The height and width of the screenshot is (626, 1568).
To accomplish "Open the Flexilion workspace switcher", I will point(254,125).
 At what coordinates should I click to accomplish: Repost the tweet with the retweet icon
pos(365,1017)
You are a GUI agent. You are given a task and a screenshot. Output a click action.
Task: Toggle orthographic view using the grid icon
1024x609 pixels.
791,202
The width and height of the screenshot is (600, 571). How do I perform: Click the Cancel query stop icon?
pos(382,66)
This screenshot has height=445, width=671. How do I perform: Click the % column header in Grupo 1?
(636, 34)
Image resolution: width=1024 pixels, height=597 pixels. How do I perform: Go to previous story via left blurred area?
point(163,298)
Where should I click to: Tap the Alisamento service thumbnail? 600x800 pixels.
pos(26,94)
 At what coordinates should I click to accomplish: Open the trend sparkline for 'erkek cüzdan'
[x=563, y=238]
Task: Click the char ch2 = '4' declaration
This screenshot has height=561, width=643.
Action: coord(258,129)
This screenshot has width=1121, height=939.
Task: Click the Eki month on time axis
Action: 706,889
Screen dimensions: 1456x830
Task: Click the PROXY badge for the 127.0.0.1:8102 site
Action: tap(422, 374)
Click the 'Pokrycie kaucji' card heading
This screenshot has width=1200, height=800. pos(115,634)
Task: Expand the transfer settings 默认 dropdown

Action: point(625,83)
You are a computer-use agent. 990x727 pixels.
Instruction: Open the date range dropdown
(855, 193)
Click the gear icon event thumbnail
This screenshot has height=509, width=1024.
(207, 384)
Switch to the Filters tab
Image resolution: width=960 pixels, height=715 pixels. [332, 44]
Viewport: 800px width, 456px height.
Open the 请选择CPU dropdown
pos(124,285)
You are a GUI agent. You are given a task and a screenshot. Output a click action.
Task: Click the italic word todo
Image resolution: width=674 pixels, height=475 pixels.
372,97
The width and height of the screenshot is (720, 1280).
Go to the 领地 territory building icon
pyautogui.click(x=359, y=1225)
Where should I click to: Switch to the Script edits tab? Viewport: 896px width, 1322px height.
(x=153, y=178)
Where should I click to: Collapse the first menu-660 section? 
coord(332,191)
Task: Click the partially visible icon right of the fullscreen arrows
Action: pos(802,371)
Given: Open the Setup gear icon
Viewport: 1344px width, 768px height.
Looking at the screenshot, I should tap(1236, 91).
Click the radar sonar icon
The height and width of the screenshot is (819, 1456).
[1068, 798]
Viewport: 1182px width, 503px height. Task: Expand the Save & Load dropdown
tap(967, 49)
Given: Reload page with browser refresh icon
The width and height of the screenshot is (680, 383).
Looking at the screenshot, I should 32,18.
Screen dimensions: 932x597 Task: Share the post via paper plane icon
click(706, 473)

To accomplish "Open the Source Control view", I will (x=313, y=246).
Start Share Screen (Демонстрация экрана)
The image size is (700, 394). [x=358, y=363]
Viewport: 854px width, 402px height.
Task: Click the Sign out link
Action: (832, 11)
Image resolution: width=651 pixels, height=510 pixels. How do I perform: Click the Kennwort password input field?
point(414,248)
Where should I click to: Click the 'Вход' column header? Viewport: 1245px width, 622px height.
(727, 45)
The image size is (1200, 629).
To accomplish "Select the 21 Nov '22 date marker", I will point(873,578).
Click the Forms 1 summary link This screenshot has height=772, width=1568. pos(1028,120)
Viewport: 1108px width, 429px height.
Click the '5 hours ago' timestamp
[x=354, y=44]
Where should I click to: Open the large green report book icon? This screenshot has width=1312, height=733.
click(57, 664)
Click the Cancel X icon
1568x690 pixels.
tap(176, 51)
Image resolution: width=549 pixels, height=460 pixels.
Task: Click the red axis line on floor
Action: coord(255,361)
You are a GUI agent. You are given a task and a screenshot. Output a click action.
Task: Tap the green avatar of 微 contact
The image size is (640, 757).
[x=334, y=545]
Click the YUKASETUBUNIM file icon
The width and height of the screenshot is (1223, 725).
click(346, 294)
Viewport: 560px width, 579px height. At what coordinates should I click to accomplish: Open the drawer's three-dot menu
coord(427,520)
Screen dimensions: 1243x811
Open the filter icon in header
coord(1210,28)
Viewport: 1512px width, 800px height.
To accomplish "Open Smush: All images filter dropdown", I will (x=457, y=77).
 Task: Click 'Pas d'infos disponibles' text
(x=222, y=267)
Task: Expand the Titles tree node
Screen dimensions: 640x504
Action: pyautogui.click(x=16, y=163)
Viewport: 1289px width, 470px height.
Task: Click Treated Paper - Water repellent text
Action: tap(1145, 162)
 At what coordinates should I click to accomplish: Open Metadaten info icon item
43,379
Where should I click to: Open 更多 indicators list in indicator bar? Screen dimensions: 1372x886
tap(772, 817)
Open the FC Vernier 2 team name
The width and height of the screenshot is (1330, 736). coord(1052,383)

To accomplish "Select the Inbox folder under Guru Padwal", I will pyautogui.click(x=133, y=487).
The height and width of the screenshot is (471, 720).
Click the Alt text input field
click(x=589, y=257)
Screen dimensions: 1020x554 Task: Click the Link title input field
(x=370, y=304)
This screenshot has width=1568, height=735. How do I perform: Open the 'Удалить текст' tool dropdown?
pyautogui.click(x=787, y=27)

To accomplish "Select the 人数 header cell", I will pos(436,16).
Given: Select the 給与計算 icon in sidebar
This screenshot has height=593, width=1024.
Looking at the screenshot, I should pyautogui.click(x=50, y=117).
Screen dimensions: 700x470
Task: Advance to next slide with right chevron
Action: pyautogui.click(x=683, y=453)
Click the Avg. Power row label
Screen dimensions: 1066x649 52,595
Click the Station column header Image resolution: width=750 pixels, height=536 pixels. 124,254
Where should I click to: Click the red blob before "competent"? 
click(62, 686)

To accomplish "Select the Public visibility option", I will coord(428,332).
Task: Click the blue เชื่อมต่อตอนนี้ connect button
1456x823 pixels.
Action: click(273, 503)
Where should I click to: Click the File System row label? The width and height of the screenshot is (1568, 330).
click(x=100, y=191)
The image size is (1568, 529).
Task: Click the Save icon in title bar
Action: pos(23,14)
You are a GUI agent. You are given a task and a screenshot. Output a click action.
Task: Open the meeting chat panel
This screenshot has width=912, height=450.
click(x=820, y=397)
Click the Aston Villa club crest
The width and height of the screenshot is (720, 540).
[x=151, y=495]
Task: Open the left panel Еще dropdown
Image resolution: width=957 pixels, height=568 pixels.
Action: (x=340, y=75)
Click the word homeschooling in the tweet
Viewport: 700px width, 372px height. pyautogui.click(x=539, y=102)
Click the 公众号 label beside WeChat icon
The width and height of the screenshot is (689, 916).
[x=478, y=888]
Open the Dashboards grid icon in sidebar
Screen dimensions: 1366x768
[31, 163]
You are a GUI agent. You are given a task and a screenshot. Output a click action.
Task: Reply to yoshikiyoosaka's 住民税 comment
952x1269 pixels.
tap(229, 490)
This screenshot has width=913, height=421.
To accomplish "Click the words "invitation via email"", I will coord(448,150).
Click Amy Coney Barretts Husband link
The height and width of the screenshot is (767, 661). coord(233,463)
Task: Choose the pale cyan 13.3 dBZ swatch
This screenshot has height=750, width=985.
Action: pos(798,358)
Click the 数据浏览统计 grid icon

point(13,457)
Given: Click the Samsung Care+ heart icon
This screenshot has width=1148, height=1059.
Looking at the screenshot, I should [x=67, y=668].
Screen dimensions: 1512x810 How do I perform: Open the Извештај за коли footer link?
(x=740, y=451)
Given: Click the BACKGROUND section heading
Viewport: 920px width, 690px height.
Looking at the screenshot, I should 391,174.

========

> [DIRECTION]: Copy out every line of the listing above character for character, with no changes.

> [WORKED SOLUTION]:
The height and width of the screenshot is (626, 1568).
To accomplish "Open the Flexilion workspace switcher", I will point(254,125).
 At what coordinates should I click to accomplish: Repost the tweet with the retweet icon
pos(365,1017)
You are a GUI agent. You are given a task and a screenshot. Output a click action.
Task: Toggle orthographic view using the grid icon
1024x609 pixels.
791,202
The width and height of the screenshot is (600, 571). How do I perform: Click the Cancel query stop icon?
pos(382,66)
This screenshot has height=445, width=671. How do I perform: Click the % column header in Grupo 1?
(636, 34)
Image resolution: width=1024 pixels, height=597 pixels. How do I perform: Go to previous story via left blurred area?
point(163,298)
Where should I click to: Tap the Alisamento service thumbnail? 600x800 pixels.
pos(26,94)
 At what coordinates should I click to accomplish: Open the trend sparkline for 'erkek cüzdan'
[x=563, y=238]
Task: Click the char ch2 = '4' declaration
This screenshot has height=561, width=643.
Action: coord(258,129)
This screenshot has width=1121, height=939.
Task: Click the Eki month on time axis
Action: 706,889
Screen dimensions: 1456x830
Task: Click the PROXY badge for the 127.0.0.1:8102 site
Action: tap(422, 374)
Click the 'Pokrycie kaucji' card heading
This screenshot has width=1200, height=800. pos(115,634)
Task: Expand the transfer settings 默认 dropdown

Action: point(625,83)
You are a computer-use agent. 990x727 pixels.
Instruction: Open the date range dropdown
(855, 193)
Click the gear icon event thumbnail
This screenshot has height=509, width=1024.
(207, 384)
Switch to the Filters tab
Image resolution: width=960 pixels, height=715 pixels. [332, 44]
Viewport: 800px width, 456px height.
Open the 请选择CPU dropdown
pos(124,285)
You are a GUI agent. You are given a task and a screenshot. Output a click action.
Task: Click the italic word todo
Image resolution: width=674 pixels, height=475 pixels.
372,97
The width and height of the screenshot is (720, 1280).
Go to the 领地 territory building icon
pyautogui.click(x=359, y=1225)
Where should I click to: Switch to the Script edits tab? Viewport: 896px width, 1322px height.
(x=153, y=178)
Where should I click to: Collapse the first menu-660 section? 
coord(332,191)
Task: Click the partially visible icon right of the fullscreen arrows
Action: pos(802,371)
Given: Open the Setup gear icon
Viewport: 1344px width, 768px height.
Looking at the screenshot, I should tap(1236, 91).
Click the radar sonar icon
The height and width of the screenshot is (819, 1456).
[1068, 798]
Viewport: 1182px width, 503px height. Task: Expand the Save & Load dropdown
tap(967, 49)
Given: Reload page with browser refresh icon
The width and height of the screenshot is (680, 383).
Looking at the screenshot, I should 32,18.
Screen dimensions: 932x597 Task: Share the post via paper plane icon
click(706, 473)

To accomplish "Open the Source Control view", I will (x=313, y=246).
Start Share Screen (Демонстрация экрана)
The image size is (700, 394). [x=358, y=363]
Viewport: 854px width, 402px height.
Task: Click the Sign out link
Action: (832, 11)
Image resolution: width=651 pixels, height=510 pixels. How do I perform: Click the Kennwort password input field?
point(414,248)
Where should I click to: Click the 'Вход' column header? Viewport: 1245px width, 622px height.
(727, 45)
The image size is (1200, 629).
To accomplish "Select the 21 Nov '22 date marker", I will point(873,578).
Click the Forms 1 summary link This screenshot has height=772, width=1568. pos(1028,120)
Viewport: 1108px width, 429px height.
Click the '5 hours ago' timestamp
[x=354, y=44]
Where should I click to: Open the large green report book icon? This screenshot has width=1312, height=733.
click(57, 664)
Click the Cancel X icon
1568x690 pixels.
tap(176, 51)
Image resolution: width=549 pixels, height=460 pixels.
Task: Click the red axis line on floor
Action: coord(255,361)
You are a GUI agent. You are given a task and a screenshot. Output a click action.
Task: Tap the green avatar of 微 contact
The image size is (640, 757).
[x=334, y=545]
Click the YUKASETUBUNIM file icon
The width and height of the screenshot is (1223, 725).
click(346, 294)
Viewport: 560px width, 579px height. At what coordinates should I click to accomplish: Open the drawer's three-dot menu
coord(427,520)
Screen dimensions: 1243x811
Open the filter icon in header
coord(1210,28)
Viewport: 1512px width, 800px height.
To accomplish "Open Smush: All images filter dropdown", I will (x=457, y=77).
 Task: Click 'Pas d'infos disponibles' text
(x=222, y=267)
Task: Expand the Titles tree node
Screen dimensions: 640x504
Action: pyautogui.click(x=16, y=163)
Viewport: 1289px width, 470px height.
Task: Click Treated Paper - Water repellent text
Action: tap(1145, 162)
 At what coordinates should I click to accomplish: Open Metadaten info icon item
43,379
Where should I click to: Open 更多 indicators list in indicator bar? Screen dimensions: 1372x886
tap(772, 817)
Open the FC Vernier 2 team name
The width and height of the screenshot is (1330, 736). coord(1052,383)

To accomplish "Select the Inbox folder under Guru Padwal", I will pyautogui.click(x=133, y=487).
The height and width of the screenshot is (471, 720).
Click the Alt text input field
click(x=589, y=257)
Screen dimensions: 1020x554 Task: Click the Link title input field
(x=370, y=304)
This screenshot has width=1568, height=735. How do I perform: Open the 'Удалить текст' tool dropdown?
pyautogui.click(x=787, y=27)

To accomplish "Select the 人数 header cell", I will pos(436,16).
Given: Select the 給与計算 icon in sidebar
This screenshot has height=593, width=1024.
Looking at the screenshot, I should pyautogui.click(x=50, y=117).
Screen dimensions: 700x470
Task: Advance to next slide with right chevron
Action: pyautogui.click(x=683, y=453)
Click the Avg. Power row label
Screen dimensions: 1066x649 52,595
Click the Station column header Image resolution: width=750 pixels, height=536 pixels. 124,254
Where should I click to: Click the red blob before "competent"? 
click(62, 686)

To accomplish "Select the Public visibility option", I will coord(428,332).
Task: Click the blue เชื่อมต่อตอนนี้ connect button
1456x823 pixels.
Action: click(273, 503)
Where should I click to: Click the File System row label? The width and height of the screenshot is (1568, 330).
click(x=100, y=191)
The image size is (1568, 529).
Task: Click the Save icon in title bar
Action: pos(23,14)
You are a GUI agent. You are given a task and a screenshot. Output a click action.
Task: Open the meeting chat panel
This screenshot has width=912, height=450.
click(x=820, y=397)
Click the Aston Villa club crest
The width and height of the screenshot is (720, 540).
[x=151, y=495]
Task: Open the left panel Еще dropdown
Image resolution: width=957 pixels, height=568 pixels.
Action: (x=340, y=75)
Click the word homeschooling in the tweet
Viewport: 700px width, 372px height. pyautogui.click(x=539, y=102)
Click the 公众号 label beside WeChat icon
The width and height of the screenshot is (689, 916).
[x=478, y=888]
Open the Dashboards grid icon in sidebar
Screen dimensions: 1366x768
[31, 163]
You are a GUI agent. You are given a task and a screenshot. Output a click action.
Task: Reply to yoshikiyoosaka's 住民税 comment
952x1269 pixels.
tap(229, 490)
This screenshot has width=913, height=421.
To accomplish "Click the words "invitation via email"", I will coord(448,150).
Click Amy Coney Barretts Husband link
The height and width of the screenshot is (767, 661). coord(233,463)
Task: Choose the pale cyan 13.3 dBZ swatch
This screenshot has height=750, width=985.
Action: pos(798,358)
Click the 数据浏览统计 grid icon

point(13,457)
Given: Click the Samsung Care+ heart icon
This screenshot has width=1148, height=1059.
Looking at the screenshot, I should [x=67, y=668].
Screen dimensions: 1512x810 How do I perform: Open the Извештај за коли footer link?
(x=740, y=451)
Given: Click the BACKGROUND section heading
Viewport: 920px width, 690px height.
Looking at the screenshot, I should 391,174.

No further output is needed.